不得意な人

 

 

 

 

一輪車に向かう1時間ちょっとの時間は親子のコミュニケーションの時間でもある。

 


たおの学校で、授業にあんまり出られない子がいるそうだ。その子は出られないと言っても弱気なわけではなく、強気で色々主張するので、友達の中にはムカつく!みたいに言ってる人もいるらしい。それはちょっと違うかなぁーと思い、こんな風に話してみた。

 

 

 

世の中には得意と不得意があって、たおは学校に行くのが得意だろ?でもその子は行くのが得意じゃないんだよ。勿論たおだって眠い時や、行きたくない時があるのも知ってる。頑張って行ってるのも知ってる。でも、得意な人と得意じゃない人を一緒に考えるのはうまいやり方じゃない。得意な人の考え方だけでは、上手くいかないと思うよ。

 


動物の世界では弱肉強食って言って、強いものが食べて、弱いものは食べられる。それは自然の世界では当たり前のこと。だったら、人間もそういう風にしても良いよね。そう考えたっておかしいわけじゃない。弱い人は排除すれば良い。弱い人は生きられなくなってもしょうがないって。

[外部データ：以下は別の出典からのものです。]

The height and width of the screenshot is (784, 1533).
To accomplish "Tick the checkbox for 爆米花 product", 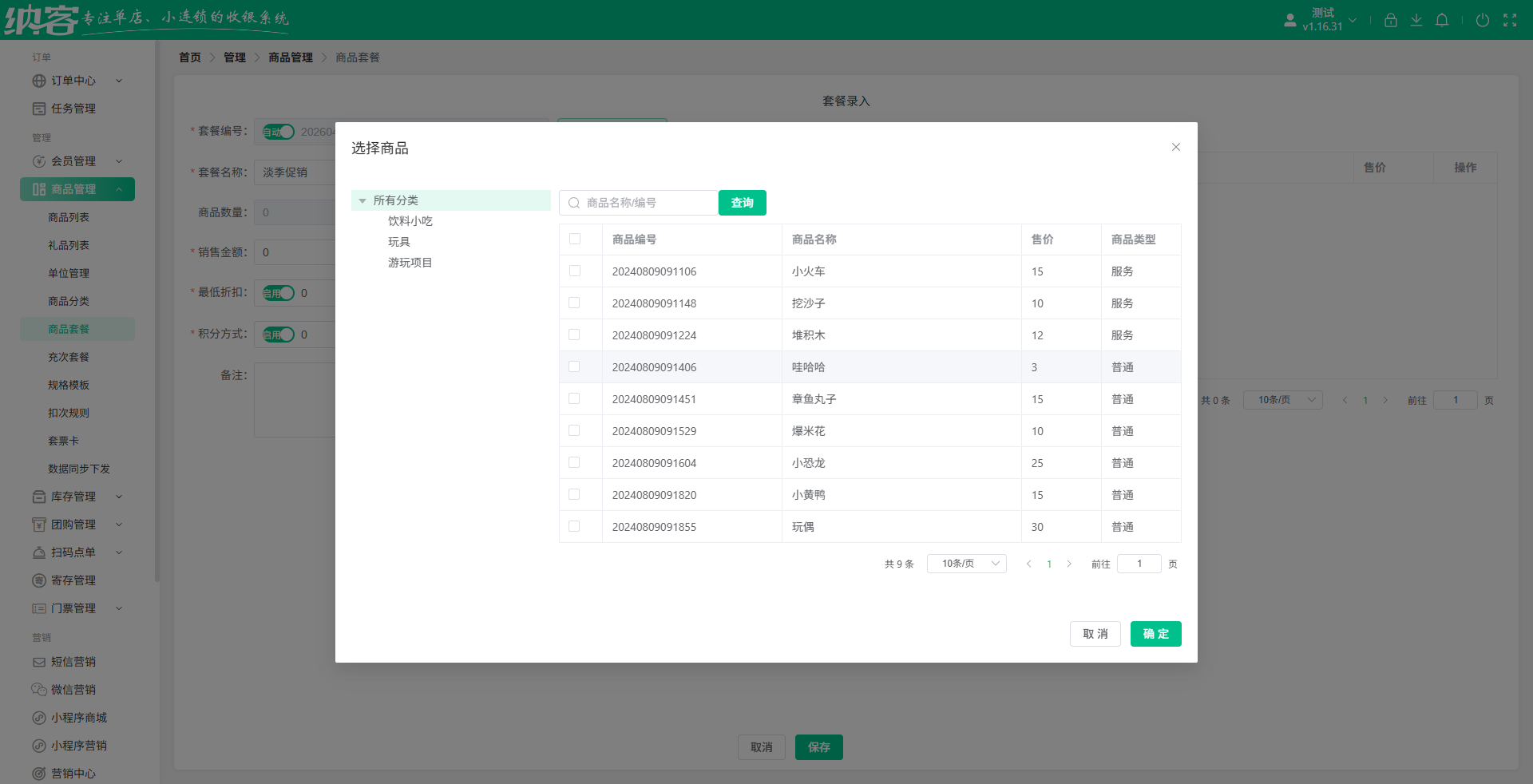I will tap(575, 431).
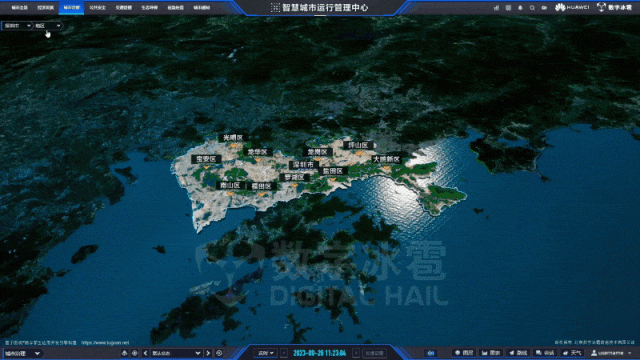Click the refresh icon beside the next-state arrow
640x360 pixels.
click(x=219, y=353)
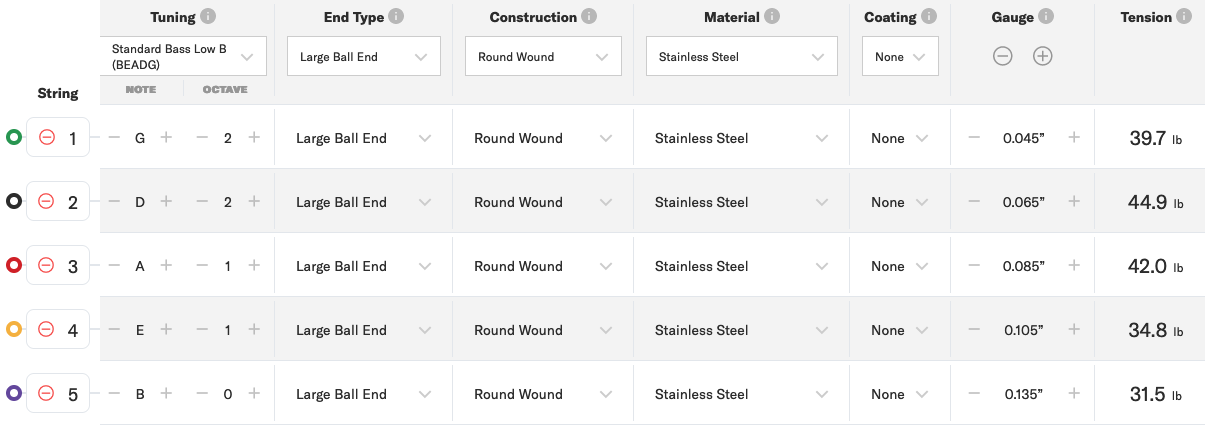Decrease all gauges with the header minus button
The height and width of the screenshot is (437, 1205).
point(1002,56)
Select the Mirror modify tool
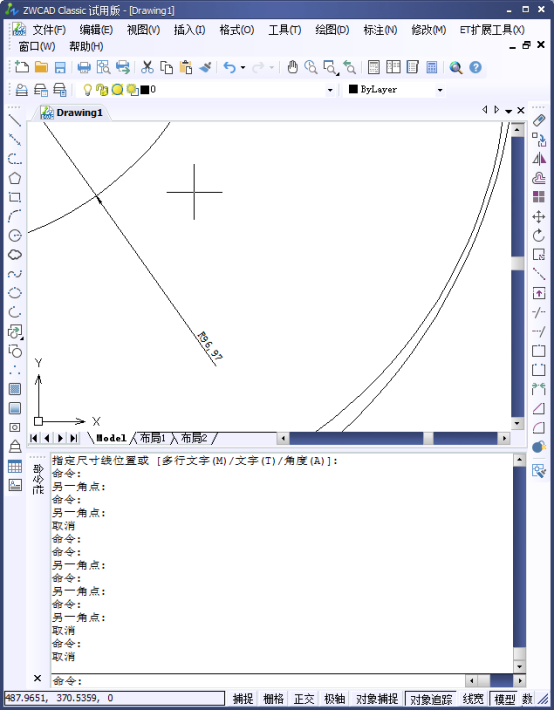The height and width of the screenshot is (710, 554). pyautogui.click(x=539, y=159)
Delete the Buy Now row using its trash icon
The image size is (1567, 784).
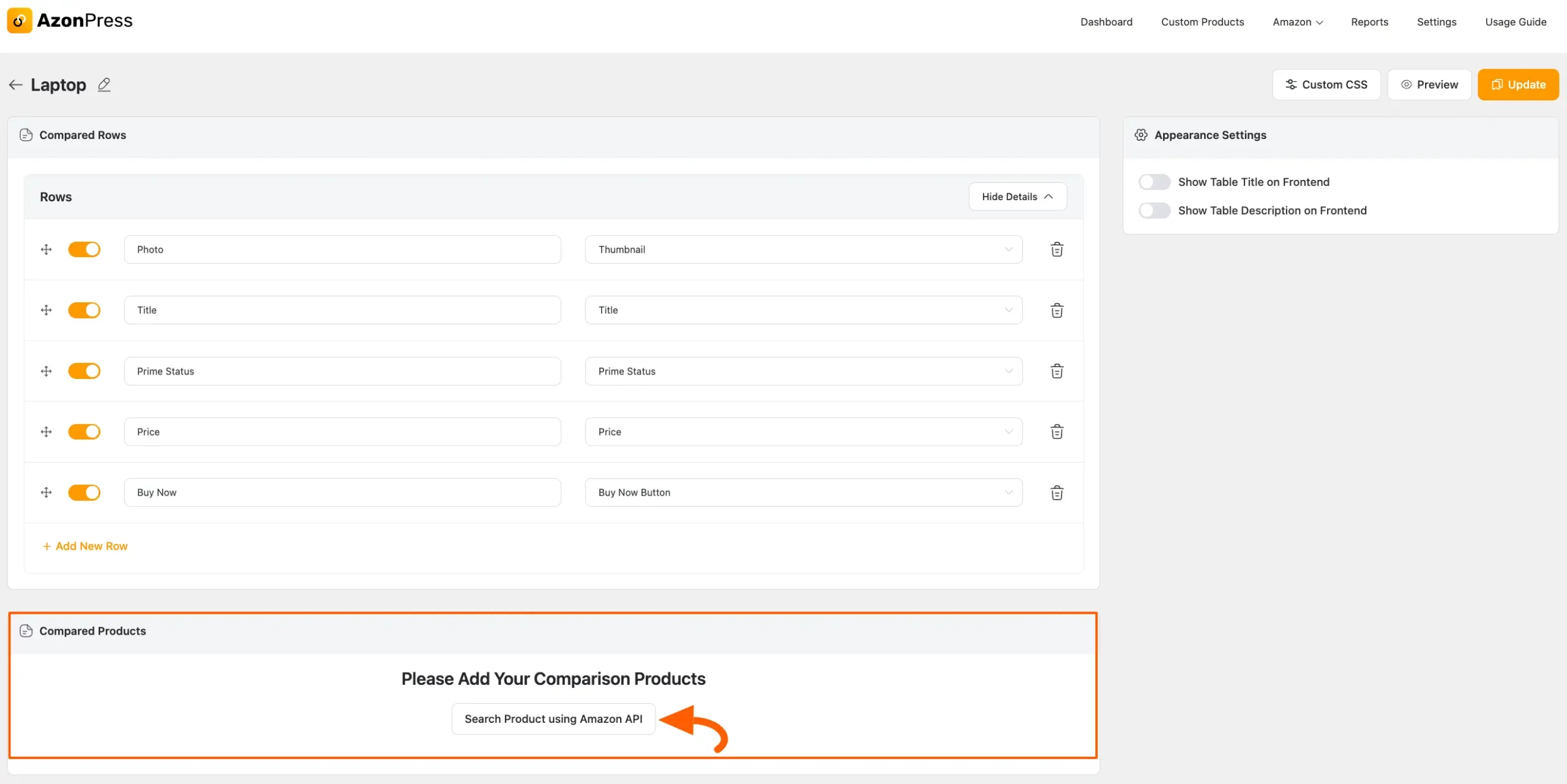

でもね、強さって得意って事だよね。弱いって不得意って事だよね。何かが不得意な人も、他に得意な事があるはずだよね。自然の世界の弱肉強食と違って、人の世界には色んな見方、考え方がある。だから何か1つが不得意な人の事を、あんまり悪く言わない方が良いと思う。得意なみんなだけでルールは決めない方が良い。頑張ってる人は頑張ったおかげで得られるものが必ずある。だから頑張れない人のこと、それが不得意な人の事を責める必要はないんだよ。その子も学校が得意じゃないだけで、他に得意な事があるはずなんだから。

 


そんな風に説明すると、たおは納得してた。小さい時からこういう話を丁寧にしてるので、違和感はないみたい。

 

 

 

我が家の教育はこうして深まっている。沢山話をして、沢山話を聞いている。とりあえず優しい子には育っていかなぁ。まだまだこれからですけどね。9歳だし。

そしてこういう話をすると自分の考え方も整理出来る。子供に成長させられるってのはこういう事なんだろうね。まあ僕もお父さんとしてはまだ9歳。ゴリゴリの青二才ですな。人生はこれからだ。